Bad news travels very fast today, but I was surprised when, a few months ago, it appeared that a next of kin was notified of a casualty at 3 am. That was completely contrary to the casualty report system that I read in 1998, but the procedure has been updated. This had been made necessary by modern communications equipment, particularly the mobile phone and the internet. I know some casualty notification officers very well indeed. My information is that the casualty procedure system is fit for purpose, and that the Minister has no problems there.

However, Fiona Murphy's work uncovers an inexplicable and glaring failure. That is the apparent total lack of interest on the part of the commanding officers and other officers at Deepcut in the feelings of the families. It is no surprise that they began to suspect that something sinister may have happened. I certainly do not understand why each family was not invited to Deepcut at an early opportunity. I am sure that if the families had seen and sensed how upset the whole garrison would have been after each event, they might not so easily have become convinced that something had gone very wrong. I wish that Mr Blake had perhaps used his skill and looked a bit closer at why those visits did not occur. Perhaps somebody made a decision that the families were not to be invited to the garrison; perhaps orders were given that that could not happen.

Clearly, as we have all read in the report, something has gone very wrong. The report referred to sub-standard warrant officers who had been reduced to the rank. It stated that the Deepcut training regiment was, and perhaps still is, under-resourced in accommodation and manpower. We read about the lack of secure accommodation for female soldiers. Worst of all, we read about some—though they were only a minority—exceptionally poor-quality junior officers. I have never heard of an officer receiving a confidential report that was so damning. I think that the brigadier wrote, "I have absolutely no confidence in this officer at all". If I received a confidential report like that, I would say, "Well, boss, when do you want me to go?"

The other serious problem that was identified in the report was the very poor police investigation—the noble Viscount talked about that. In the early cases, the Surrey police and the Royal Military Police did not know who had primacy in the investigation. The noble Lord called for a public inquiry, but there is no further evidence to be gained because all the documents have been destroyed under routine processes. I am shocked by how little ballistic work was done on the early casualties.

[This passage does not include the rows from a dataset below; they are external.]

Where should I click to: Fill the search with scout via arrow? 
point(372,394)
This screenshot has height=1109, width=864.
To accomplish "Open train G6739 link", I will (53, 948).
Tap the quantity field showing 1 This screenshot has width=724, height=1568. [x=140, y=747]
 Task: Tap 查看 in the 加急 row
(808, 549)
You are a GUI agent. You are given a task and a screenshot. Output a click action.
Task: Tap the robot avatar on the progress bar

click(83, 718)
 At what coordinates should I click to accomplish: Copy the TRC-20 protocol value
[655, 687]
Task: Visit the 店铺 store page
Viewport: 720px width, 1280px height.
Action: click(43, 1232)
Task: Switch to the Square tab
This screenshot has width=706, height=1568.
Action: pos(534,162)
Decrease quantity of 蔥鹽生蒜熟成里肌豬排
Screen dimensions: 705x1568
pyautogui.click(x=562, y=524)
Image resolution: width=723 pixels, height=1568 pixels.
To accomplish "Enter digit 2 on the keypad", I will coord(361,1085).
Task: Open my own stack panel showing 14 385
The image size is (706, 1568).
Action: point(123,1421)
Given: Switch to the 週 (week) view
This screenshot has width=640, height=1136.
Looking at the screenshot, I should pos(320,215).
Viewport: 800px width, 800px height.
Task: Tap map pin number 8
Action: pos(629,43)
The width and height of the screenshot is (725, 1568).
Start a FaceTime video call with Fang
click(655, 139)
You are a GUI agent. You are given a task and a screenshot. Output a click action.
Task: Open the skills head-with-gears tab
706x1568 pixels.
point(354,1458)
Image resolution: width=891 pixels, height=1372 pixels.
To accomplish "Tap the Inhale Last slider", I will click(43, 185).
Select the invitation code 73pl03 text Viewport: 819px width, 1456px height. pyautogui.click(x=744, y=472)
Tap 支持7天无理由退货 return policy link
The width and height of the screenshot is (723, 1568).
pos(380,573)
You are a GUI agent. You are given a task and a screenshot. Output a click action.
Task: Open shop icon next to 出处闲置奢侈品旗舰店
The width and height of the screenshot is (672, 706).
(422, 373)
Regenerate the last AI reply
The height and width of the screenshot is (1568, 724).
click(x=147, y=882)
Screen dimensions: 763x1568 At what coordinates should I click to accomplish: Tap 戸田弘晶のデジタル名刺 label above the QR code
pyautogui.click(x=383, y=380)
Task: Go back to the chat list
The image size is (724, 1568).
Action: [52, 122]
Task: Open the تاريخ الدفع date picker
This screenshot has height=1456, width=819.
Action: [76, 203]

The good news, if there is any, is that the report states quite clearly that all the deaths were self-inflicted and that bullying or anything worse was not a factor. However, there should not be a public inquiry for the reasons that Mr Blake so cogently laid out. Mr Blake made numerous recommendations, but I have not been able to give them direct attention because it is too early. However, your Lordships will shortly be working on the Armed Forces Bill. The Bill is highly desirable—we have been asking for it for many years. While it will certainly pass well before the State Opening, I know that many noble Lords will take a keen interest in it and that numerous amendments will certainly be derived from this report.

Those young soldiers will not have died in vain. We will not sweep under the carpet the problems identified in the report and I am sure that all involved, whether in this House or in the Armed Forces, will do everything they can to eliminate or at least reduce this dreadful problem.